Her assault weapons ban saved lives for a decade before the NRA in 2004 strong-armed Congress to end it. The Desert Protection Act she cosponsored created national parks in Joshua Tree and Death Valley, and she pushed President Barack Obama to create three new national monuments in California in 2016.
With her seniority on the Senate Appropriations Committee, billions of federal dollars have flowed into the state for transportation, water infrastructure and other projects. She has been a friend to agriculture.
Her release of the full transcript of Senate Intelligence testimony about Christopher Steele’s investigation of candidate Trump earned “Sneaky Dianne” that most coveted of Trump Resistance bona fides – an insulting nickname.

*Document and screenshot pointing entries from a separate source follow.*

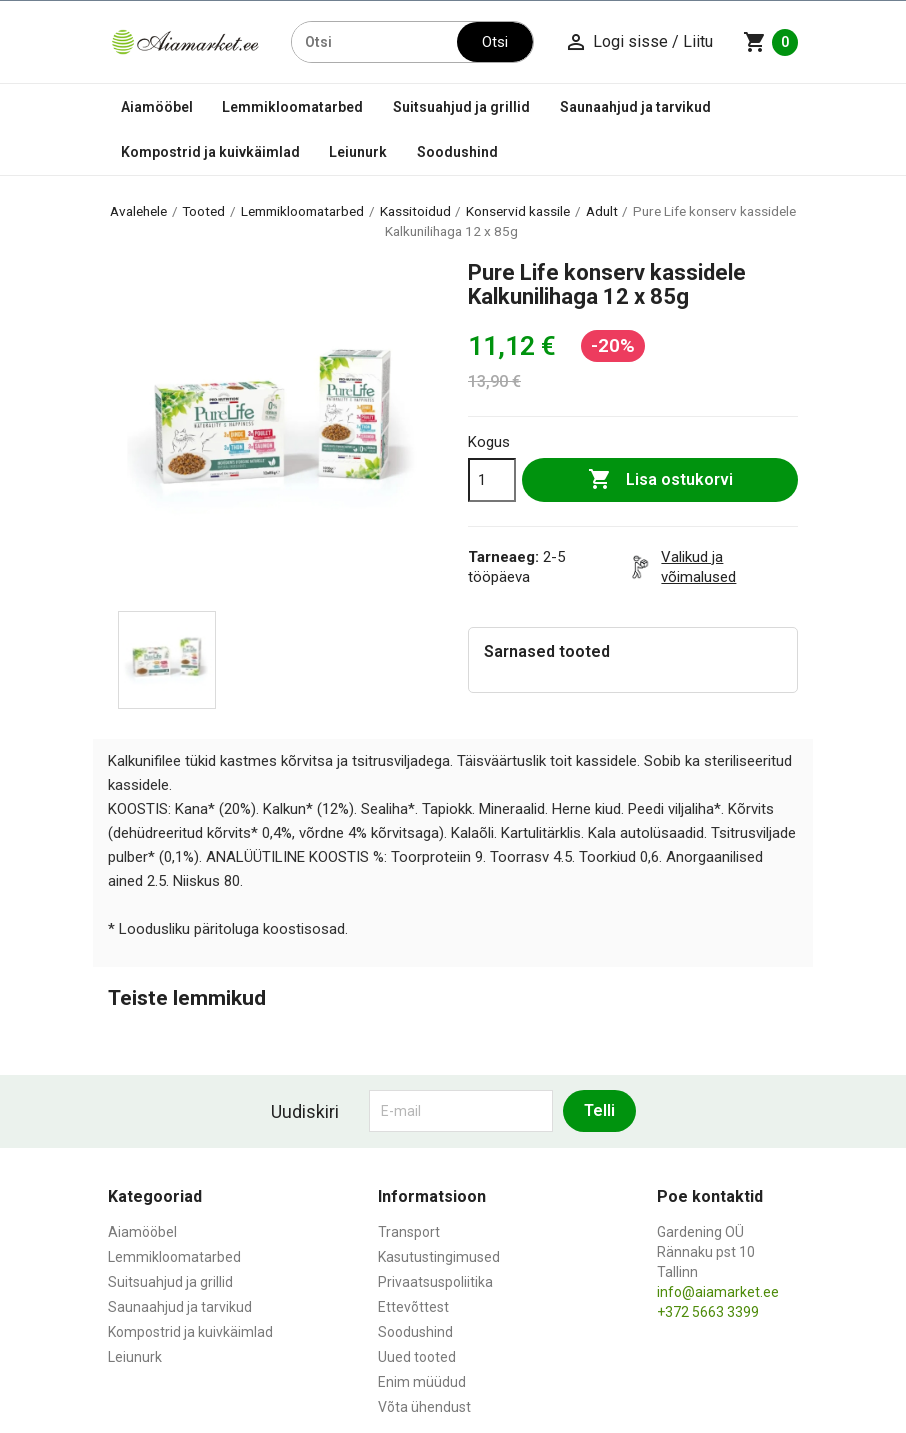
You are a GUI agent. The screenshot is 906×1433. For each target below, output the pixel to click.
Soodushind (457, 152)
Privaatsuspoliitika (435, 1282)
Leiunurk (358, 152)
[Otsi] (375, 42)
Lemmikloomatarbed (292, 107)
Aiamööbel (157, 107)
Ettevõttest (413, 1307)
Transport (409, 1232)
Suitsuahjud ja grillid (461, 107)
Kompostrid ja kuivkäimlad (210, 152)
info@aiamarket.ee (718, 1292)
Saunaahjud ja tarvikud (635, 107)
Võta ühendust (424, 1407)
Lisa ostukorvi (660, 480)
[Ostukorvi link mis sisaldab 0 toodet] (770, 42)
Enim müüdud (422, 1382)
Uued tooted (417, 1357)
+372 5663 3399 (708, 1312)
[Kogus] (492, 480)
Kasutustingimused (439, 1257)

Now, about those concerns. Feinstein will be 85 in November; if re-elected she’ll be 91 when her term ends. Those are big numbers, and they give us pause. But not enough to turn away from DiFi.
Not when she continues to speak with acuity, authority and depth on topics ranging from support of specialty crops to cannabis banks to oversight of the CIA to the talks on North Korea. Not when she appears in better shape than most of the male senators with whom she serves. Not when her most significant opponent – there are 40 from which to choose – appears to be leaning ever more leftward to attract young, doctrinaire voters.
The Democratic Party failed to endorse her at their state convention in February. Needing 60 percent of delegate votes to vanquish all challengers, she couldn’t overcome Kevin de León – the fiery Democrat who rose from the poor side of San Diego to become president pro tem of the state Senate. De León is no lightweight. He spearheaded legislation to curb greenhouse gas emissions, to extend California’s cap-and-trade system and, infamously, to make California a so-called sanctuary state by limiting local law enforcement cooperation with federal immigration agents.
He argues that Feinstein is too centrist, too willing to compromise, too out of touch. She lives, he says, “in a mansion surrounded by a wall,” and he can’t forgive her suggestion that Californians should “have patience” with President Donald Trump.
Oh, and there’s that age thing. It’s a legit point. After all, Feinstein had a pacemaker installed last year – and went back to work the next day. If her health deteriorates, she would be replaced by an appointment made by the next governor – an incredible boost.
We wish a viable conservative or Republican were on the ballot for contrast, but there isn’t. Party delegates made no endorsement at their convention, and the only GOP candidate showing up in a credible poll is avowed neo-Nazi Patrick Little, who kicked an Israeli flag as he was ejected from the GOP convention.
We don’t blame de León for challenging Feinstein; he’ll probably have until November to make his case in this top-two election. But as long as Feinstein is competent and willing, we recommend sticking with this powerful voice for California.